Flashover e La città dei vivi / Giorgio Falco, Nicola Lagioia: i neristi

23 Dicembre 2020

Alcune opere letterarie si dedicano a esplorare possibilità future, immaginando quello che potrebbe avvenire: e a volte risultano profetiche. Altre guardano invece verso il passato, impegnandosi a preservare la memoria, a fissarla, a darle forma. A volte si tratta di ricordi personali, e allora ci si inoltra nel variegato dominio dell’autobiografismo; a volte di storie familiari, più o meno inclini a declinarsi in saga; a volte di vicende legate a eventi storici, che non di rado trovano proprio grazie alla letteratura l’espressione che risulta più forte e durevole nella memoria collettiva. Poi c’è il caso di opere d’invenzione che traggono ispirazione da fatti di cronaca. Fra queste, grandi romanzi, pietre miliari della cultura moderna, di cui solo i lettori più appassionati o esperti conoscono l’antefatto cronistico. Dopo tutto, non è così importante sapere da dove Dostoevskij o Defoe abbiano desunto l’idea o lo spunto della trama di Delitto e castigo e di Robinson Crusoe; o meglio, lo è, ma a un livello di riflessione che riguarda soprattutto (se non soltanto) gli specialisti. Nella narrativa italiana degli ultimi tempi mi pare che stia succedendo una cosa diversa. I narratori raccontano fatti di cronaca rimanendo aderenti alla cronaca, cioè senza trasfigurare i faits divers in un autonomo intreccio romanzesco: orientamento avvalorato dalla puntigliosa conservazione dei nomi reali, inclusi quelli di personaggi pubblici.  

 

Prima di procedere vorrei richiamare un dato, del resto abbastanza evidente, sullo stato attuale della narrativa in Italia. Fra i libri che vengono pubblicati, una percentuale elevata è – continua ad essere – di gialli. La fortuna del romanzo poliziesco è stupefacente. Da genere minore, «paraletteratura», come tempo fa dicevano alcuni, è diventato l’asse portante della narrativa contemporanea. Un eloquente indizio è dato dal catalogo della casa editrice Sellerio, che certamente non è nata con il proposito di andare incontro alla domanda di intrattenimento di un pubblico di massa (e che tuttora, sia detto a scanso di equivoci, continua a battere anche altre strade). All’ombra dello straordinario successo di Andrea Camilleri sono fioriti altri giallisti di vaglia, come Antonio Manzini, Alessandro Robecchi, Gian Mauro Costa; e che dietro questo fenomeno ci sia una strategia editoriale precisa è confermato dalla riproposta di un antesignano come Giorgio Scerbanenco – nonché, nell’affine dominio della spy-story, di un «classico» come Graham Greene, per le cure, competenti come sempre, di Domenico Scarpa.

→ VOCI ELENCATE

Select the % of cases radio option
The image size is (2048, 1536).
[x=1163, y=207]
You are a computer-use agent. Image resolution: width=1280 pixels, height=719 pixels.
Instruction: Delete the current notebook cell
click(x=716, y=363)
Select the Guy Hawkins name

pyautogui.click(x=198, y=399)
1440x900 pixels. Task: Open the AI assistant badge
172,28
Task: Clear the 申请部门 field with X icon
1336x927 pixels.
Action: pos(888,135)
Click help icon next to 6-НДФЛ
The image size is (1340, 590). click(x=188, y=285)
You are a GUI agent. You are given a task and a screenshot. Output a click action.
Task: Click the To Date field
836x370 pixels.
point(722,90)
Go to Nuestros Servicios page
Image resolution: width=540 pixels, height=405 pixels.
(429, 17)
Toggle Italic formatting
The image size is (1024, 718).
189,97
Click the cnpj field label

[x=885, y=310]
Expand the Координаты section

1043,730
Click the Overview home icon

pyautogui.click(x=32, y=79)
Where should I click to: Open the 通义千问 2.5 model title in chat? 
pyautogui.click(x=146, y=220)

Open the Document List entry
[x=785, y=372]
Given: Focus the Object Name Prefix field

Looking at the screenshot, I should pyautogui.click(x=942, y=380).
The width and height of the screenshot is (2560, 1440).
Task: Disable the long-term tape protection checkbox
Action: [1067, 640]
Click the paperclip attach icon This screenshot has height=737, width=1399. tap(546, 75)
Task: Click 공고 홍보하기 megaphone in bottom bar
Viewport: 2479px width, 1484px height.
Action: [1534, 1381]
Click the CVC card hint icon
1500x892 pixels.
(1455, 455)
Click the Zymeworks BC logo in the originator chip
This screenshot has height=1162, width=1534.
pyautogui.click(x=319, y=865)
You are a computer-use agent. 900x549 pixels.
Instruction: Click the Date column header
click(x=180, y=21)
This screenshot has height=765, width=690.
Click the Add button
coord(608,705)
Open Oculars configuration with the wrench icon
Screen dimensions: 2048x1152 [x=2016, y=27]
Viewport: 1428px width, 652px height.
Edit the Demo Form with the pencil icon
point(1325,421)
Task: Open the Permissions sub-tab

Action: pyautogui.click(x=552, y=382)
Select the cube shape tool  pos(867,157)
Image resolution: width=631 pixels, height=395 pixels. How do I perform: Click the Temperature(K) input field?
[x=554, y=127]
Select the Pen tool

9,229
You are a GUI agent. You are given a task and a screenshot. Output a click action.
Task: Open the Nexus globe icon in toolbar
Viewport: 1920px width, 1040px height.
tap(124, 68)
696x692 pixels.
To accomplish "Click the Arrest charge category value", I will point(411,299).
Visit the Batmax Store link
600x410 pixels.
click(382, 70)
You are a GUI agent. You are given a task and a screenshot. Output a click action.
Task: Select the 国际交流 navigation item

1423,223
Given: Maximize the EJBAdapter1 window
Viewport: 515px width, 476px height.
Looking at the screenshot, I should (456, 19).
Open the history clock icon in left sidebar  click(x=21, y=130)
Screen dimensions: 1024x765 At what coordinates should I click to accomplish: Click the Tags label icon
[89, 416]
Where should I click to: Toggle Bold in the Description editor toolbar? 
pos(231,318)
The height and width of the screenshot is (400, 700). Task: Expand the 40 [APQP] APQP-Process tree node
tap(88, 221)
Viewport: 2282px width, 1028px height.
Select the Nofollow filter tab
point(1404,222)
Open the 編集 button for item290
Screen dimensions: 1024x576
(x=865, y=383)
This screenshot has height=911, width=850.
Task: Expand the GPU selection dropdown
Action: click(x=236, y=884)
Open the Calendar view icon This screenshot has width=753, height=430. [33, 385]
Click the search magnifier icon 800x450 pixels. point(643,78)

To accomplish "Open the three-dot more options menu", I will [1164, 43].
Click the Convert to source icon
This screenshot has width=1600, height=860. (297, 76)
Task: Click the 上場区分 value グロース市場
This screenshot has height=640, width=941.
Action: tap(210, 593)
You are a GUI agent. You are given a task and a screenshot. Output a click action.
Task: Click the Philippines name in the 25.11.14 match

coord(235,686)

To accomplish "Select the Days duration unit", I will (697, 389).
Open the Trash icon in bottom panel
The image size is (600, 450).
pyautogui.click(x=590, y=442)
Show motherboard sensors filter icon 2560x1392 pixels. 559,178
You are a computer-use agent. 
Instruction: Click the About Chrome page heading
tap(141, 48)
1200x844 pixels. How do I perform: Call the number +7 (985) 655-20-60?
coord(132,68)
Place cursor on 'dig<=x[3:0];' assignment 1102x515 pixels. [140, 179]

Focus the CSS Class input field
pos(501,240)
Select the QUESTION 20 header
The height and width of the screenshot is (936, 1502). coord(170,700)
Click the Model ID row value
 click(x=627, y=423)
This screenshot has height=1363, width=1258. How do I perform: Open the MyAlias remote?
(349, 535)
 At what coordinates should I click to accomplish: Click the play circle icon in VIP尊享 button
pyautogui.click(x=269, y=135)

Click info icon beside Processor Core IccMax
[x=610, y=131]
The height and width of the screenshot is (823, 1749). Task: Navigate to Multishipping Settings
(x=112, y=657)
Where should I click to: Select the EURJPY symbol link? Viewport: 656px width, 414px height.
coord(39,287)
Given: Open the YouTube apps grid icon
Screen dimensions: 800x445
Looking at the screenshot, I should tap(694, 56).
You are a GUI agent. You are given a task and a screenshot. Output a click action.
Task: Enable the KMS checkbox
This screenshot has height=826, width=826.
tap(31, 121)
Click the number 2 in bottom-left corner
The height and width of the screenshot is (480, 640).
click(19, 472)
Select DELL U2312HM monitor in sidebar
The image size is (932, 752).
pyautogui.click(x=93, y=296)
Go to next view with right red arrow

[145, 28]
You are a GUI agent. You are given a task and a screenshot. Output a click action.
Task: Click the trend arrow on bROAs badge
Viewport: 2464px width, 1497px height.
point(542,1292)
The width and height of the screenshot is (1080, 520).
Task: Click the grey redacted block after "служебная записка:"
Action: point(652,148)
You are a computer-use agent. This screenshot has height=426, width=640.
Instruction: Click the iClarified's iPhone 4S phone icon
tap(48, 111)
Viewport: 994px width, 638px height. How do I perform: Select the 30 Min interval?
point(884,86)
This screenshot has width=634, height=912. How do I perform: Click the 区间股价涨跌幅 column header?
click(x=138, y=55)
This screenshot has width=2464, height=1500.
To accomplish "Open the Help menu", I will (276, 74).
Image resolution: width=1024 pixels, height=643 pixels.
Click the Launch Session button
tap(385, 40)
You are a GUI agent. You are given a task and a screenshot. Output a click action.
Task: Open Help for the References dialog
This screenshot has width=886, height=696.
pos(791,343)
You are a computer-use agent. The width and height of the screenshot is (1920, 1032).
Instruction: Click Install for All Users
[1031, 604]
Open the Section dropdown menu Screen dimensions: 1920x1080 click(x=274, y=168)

→ CONSEGNE DELL'ESERCIZIO
A. Riscriva in forma più concisa il paragrafo del testo fornito che inizia con «Prima di procedere vorrei richiamare un dato», conservandone i fatti principali.
B. Risponda alle seguenti domande in base al testo fornito:
(i) Quale data compare in apertura?
(ii) Quali due opere di Dostoevskij e di Defoe vengono citate?
(iii) Chi ha curato la riproposta di Graham Greene?
C. Elenchi tutte le persone nominate nel paragrafo del testo fornito che inizia con «Prima di procedere vorrei richiamare un dato».

→ SOLUZIONI DELLE CONSEGNE
A. Nella narrativa italiana attuale i gialli continuano a costituire una quota elevata dei libri pubblicati. Il romanzo poliziesco era un tempo considerato un genere minore, «paraletteratura». Oggi è diventato l'asse portante della narrativa contemporanea. Lo mostra il catalogo di Sellerio, casa editrice non nata per l'intrattenimento di massa e che percorre anche altre strade. All'ombra del successo di Andrea Camilleri vi sono fioriti giallisti come Antonio Manzini, Alessandro Robecchi e Gian Mauro Costa. Una precisa strategia editoriale è confermata dalla riproposta di Giorgio Scerbanenco e, per la spy-story, di Graham Greene, curata da Domenico Scarpa.

B.
(i) 23 dicembre 2020.
(ii) Delitto e castigo e Robinson Crusoe.
(iii) Domenico Scarpa.

C. Andrea Camilleri, Antonio Manzini, Alessandro Robecchi, Gian Mauro Costa, Giorgio Scerbanenco, Graham Greene, Domenico Scarpa.